**DATA TO EXAMINE:**
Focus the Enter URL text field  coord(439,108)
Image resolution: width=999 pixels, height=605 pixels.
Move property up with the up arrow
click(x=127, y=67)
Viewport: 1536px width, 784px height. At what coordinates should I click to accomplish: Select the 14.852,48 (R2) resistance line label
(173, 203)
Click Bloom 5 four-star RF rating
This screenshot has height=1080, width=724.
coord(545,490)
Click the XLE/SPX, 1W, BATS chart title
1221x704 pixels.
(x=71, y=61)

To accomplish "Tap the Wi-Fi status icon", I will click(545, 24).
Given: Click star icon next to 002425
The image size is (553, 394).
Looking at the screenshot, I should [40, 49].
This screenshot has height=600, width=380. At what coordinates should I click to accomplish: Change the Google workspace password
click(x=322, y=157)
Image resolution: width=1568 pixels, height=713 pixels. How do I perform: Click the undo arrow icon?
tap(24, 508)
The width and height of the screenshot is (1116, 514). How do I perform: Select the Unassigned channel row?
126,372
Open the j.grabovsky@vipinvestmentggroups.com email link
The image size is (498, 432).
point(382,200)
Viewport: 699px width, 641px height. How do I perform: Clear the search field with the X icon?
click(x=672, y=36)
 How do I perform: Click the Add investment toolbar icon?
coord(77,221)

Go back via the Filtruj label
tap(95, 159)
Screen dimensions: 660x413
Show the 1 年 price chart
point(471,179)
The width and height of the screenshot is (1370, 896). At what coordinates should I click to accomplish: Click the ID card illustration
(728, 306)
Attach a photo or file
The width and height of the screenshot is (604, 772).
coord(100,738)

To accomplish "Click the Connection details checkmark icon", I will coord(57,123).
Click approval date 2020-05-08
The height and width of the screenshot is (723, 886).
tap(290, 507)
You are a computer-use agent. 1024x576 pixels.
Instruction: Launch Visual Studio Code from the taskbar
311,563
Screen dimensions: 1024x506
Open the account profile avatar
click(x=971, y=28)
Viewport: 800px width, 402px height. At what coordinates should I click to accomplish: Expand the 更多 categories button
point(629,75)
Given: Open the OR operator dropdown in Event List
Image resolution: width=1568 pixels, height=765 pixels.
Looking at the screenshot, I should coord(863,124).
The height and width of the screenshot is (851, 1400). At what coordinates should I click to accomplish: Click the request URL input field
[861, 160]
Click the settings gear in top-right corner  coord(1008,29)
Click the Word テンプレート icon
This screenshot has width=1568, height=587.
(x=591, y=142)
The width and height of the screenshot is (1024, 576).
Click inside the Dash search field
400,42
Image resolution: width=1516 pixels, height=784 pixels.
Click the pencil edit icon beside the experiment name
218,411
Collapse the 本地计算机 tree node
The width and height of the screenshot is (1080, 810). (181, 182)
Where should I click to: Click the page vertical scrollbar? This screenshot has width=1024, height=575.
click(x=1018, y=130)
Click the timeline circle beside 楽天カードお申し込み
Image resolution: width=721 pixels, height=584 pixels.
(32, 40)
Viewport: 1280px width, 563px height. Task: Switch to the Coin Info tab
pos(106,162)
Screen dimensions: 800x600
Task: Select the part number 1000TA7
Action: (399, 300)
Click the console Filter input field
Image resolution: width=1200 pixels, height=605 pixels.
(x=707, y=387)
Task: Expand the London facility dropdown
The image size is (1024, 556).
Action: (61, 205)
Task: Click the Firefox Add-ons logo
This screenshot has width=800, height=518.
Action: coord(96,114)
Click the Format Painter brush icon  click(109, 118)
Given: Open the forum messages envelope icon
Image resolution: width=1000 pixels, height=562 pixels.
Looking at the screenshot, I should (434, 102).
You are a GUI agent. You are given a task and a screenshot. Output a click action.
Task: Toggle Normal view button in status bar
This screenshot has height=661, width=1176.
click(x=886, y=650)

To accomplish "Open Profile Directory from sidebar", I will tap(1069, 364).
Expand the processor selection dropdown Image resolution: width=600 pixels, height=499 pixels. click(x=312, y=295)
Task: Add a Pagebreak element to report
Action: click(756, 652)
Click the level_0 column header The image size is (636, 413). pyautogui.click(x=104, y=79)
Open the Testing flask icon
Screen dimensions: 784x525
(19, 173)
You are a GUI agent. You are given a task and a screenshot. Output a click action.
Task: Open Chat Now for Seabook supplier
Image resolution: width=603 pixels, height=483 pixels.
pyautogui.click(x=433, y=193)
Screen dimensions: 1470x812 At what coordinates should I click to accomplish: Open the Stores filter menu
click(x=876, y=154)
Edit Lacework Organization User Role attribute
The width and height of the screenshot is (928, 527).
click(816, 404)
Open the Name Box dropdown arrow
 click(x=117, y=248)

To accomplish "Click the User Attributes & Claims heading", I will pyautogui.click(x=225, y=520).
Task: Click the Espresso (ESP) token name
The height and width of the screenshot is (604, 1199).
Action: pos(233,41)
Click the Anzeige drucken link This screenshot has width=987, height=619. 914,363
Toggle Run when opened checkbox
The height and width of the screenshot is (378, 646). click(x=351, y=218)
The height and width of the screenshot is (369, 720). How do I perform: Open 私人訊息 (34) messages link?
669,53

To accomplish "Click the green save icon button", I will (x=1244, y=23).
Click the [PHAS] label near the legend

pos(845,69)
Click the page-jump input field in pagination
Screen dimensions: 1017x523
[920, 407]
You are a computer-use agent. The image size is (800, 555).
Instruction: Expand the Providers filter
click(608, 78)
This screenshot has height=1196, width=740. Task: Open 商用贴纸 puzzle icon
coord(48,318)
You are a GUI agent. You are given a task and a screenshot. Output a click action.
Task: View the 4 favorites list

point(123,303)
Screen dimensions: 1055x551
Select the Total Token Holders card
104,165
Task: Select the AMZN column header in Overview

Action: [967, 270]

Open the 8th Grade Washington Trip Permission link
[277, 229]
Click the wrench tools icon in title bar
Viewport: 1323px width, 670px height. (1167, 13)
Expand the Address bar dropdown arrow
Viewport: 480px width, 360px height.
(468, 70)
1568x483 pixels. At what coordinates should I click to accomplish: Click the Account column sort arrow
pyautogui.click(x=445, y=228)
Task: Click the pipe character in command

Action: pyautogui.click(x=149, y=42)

**EXERCISE DESCRIPTION:** The records above must be transcribed in full, word for word.

**OUTPUT FOR THIS EXERCISE:**
Focus the Enter URL text field  coord(439,108)
Image resolution: width=999 pixels, height=605 pixels.
Move property up with the up arrow
click(x=127, y=67)
Viewport: 1536px width, 784px height. At what coordinates should I click to accomplish: Select the 14.852,48 (R2) resistance line label
(173, 203)
Click Bloom 5 four-star RF rating
This screenshot has height=1080, width=724.
coord(545,490)
Click the XLE/SPX, 1W, BATS chart title
1221x704 pixels.
(x=71, y=61)

To accomplish "Tap the Wi-Fi status icon", I will click(545, 24).
Given: Click star icon next to 002425
The image size is (553, 394).
Looking at the screenshot, I should [40, 49].
This screenshot has height=600, width=380. At what coordinates should I click to accomplish: Change the Google workspace password
click(x=322, y=157)
Image resolution: width=1568 pixels, height=713 pixels. How do I perform: Click the undo arrow icon?
tap(24, 508)
The width and height of the screenshot is (1116, 514). How do I perform: Select the Unassigned channel row?
126,372
Open the j.grabovsky@vipinvestmentggroups.com email link
The image size is (498, 432).
point(382,200)
Viewport: 699px width, 641px height. How do I perform: Clear the search field with the X icon?
click(x=672, y=36)
 How do I perform: Click the Add investment toolbar icon?
coord(77,221)

Go back via the Filtruj label
tap(95, 159)
Screen dimensions: 660x413
Show the 1 年 price chart
point(471,179)
The width and height of the screenshot is (1370, 896). At what coordinates should I click to accomplish: Click the ID card illustration
(728, 306)
Attach a photo or file
The width and height of the screenshot is (604, 772).
coord(100,738)

To accomplish "Click the Connection details checkmark icon", I will coord(57,123).
Click approval date 2020-05-08
The height and width of the screenshot is (723, 886).
tap(290, 507)
You are a computer-use agent. 1024x576 pixels.
Instruction: Launch Visual Studio Code from the taskbar
311,563
Screen dimensions: 1024x506
Open the account profile avatar
click(x=971, y=28)
Viewport: 800px width, 402px height. At what coordinates should I click to accomplish: Expand the 更多 categories button
point(629,75)
Given: Open the OR operator dropdown in Event List
Image resolution: width=1568 pixels, height=765 pixels.
Looking at the screenshot, I should coord(863,124).
The height and width of the screenshot is (851, 1400). At what coordinates should I click to accomplish: Click the request URL input field
[861, 160]
Click the settings gear in top-right corner  coord(1008,29)
Click the Word テンプレート icon
This screenshot has width=1568, height=587.
(x=591, y=142)
The width and height of the screenshot is (1024, 576).
Click inside the Dash search field
400,42
Image resolution: width=1516 pixels, height=784 pixels.
Click the pencil edit icon beside the experiment name
218,411
Collapse the 本地计算机 tree node
The width and height of the screenshot is (1080, 810). (181, 182)
Where should I click to: Click the page vertical scrollbar? This screenshot has width=1024, height=575.
click(x=1018, y=130)
Click the timeline circle beside 楽天カードお申し込み
Image resolution: width=721 pixels, height=584 pixels.
(32, 40)
Viewport: 1280px width, 563px height. Task: Switch to the Coin Info tab
pos(106,162)
Screen dimensions: 800x600
Task: Select the part number 1000TA7
Action: (399, 300)
Click the console Filter input field
Image resolution: width=1200 pixels, height=605 pixels.
(x=707, y=387)
Task: Expand the London facility dropdown
The image size is (1024, 556).
Action: (61, 205)
Task: Click the Firefox Add-ons logo
This screenshot has width=800, height=518.
Action: coord(96,114)
Click the Format Painter brush icon  click(109, 118)
Given: Open the forum messages envelope icon
Image resolution: width=1000 pixels, height=562 pixels.
Looking at the screenshot, I should (434, 102).
You are a GUI agent. You are given a task and a screenshot. Output a click action.
Task: Toggle Normal view button in status bar
This screenshot has height=661, width=1176.
click(x=886, y=650)

To accomplish "Open Profile Directory from sidebar", I will tap(1069, 364).
Expand the processor selection dropdown Image resolution: width=600 pixels, height=499 pixels. click(x=312, y=295)
Task: Add a Pagebreak element to report
Action: click(756, 652)
Click the level_0 column header The image size is (636, 413). pyautogui.click(x=104, y=79)
Open the Testing flask icon
Screen dimensions: 784x525
(19, 173)
You are a GUI agent. You are given a task and a screenshot. Output a click action.
Task: Open Chat Now for Seabook supplier
Image resolution: width=603 pixels, height=483 pixels.
pyautogui.click(x=433, y=193)
Screen dimensions: 1470x812 At what coordinates should I click to accomplish: Open the Stores filter menu
click(x=876, y=154)
Edit Lacework Organization User Role attribute
The width and height of the screenshot is (928, 527).
click(816, 404)
Open the Name Box dropdown arrow
 click(x=117, y=248)

To accomplish "Click the User Attributes & Claims heading", I will pyautogui.click(x=225, y=520).
Task: Click the Espresso (ESP) token name
The height and width of the screenshot is (604, 1199).
Action: pos(233,41)
Click the Anzeige drucken link This screenshot has width=987, height=619. 914,363
Toggle Run when opened checkbox
The height and width of the screenshot is (378, 646). click(x=351, y=218)
The height and width of the screenshot is (369, 720). How do I perform: Open 私人訊息 (34) messages link?
669,53

To accomplish "Click the green save icon button", I will (x=1244, y=23).
Click the [PHAS] label near the legend

pos(845,69)
Click the page-jump input field in pagination
Screen dimensions: 1017x523
[920, 407]
You are a computer-use agent. The image size is (800, 555).
Instruction: Expand the Providers filter
click(608, 78)
This screenshot has height=1196, width=740. Task: Open 商用贴纸 puzzle icon
coord(48,318)
You are a GUI agent. You are given a task and a screenshot. Output a click action.
Task: View the 4 favorites list

point(123,303)
Screen dimensions: 1055x551
Select the Total Token Holders card
104,165
Task: Select the AMZN column header in Overview

Action: [967, 270]

Open the 8th Grade Washington Trip Permission link
[277, 229]
Click the wrench tools icon in title bar
Viewport: 1323px width, 670px height. (1167, 13)
Expand the Address bar dropdown arrow
Viewport: 480px width, 360px height.
(468, 70)
1568x483 pixels. At what coordinates should I click to accomplish: Click the Account column sort arrow
pyautogui.click(x=445, y=228)
Task: Click the pipe character in command

Action: pyautogui.click(x=149, y=42)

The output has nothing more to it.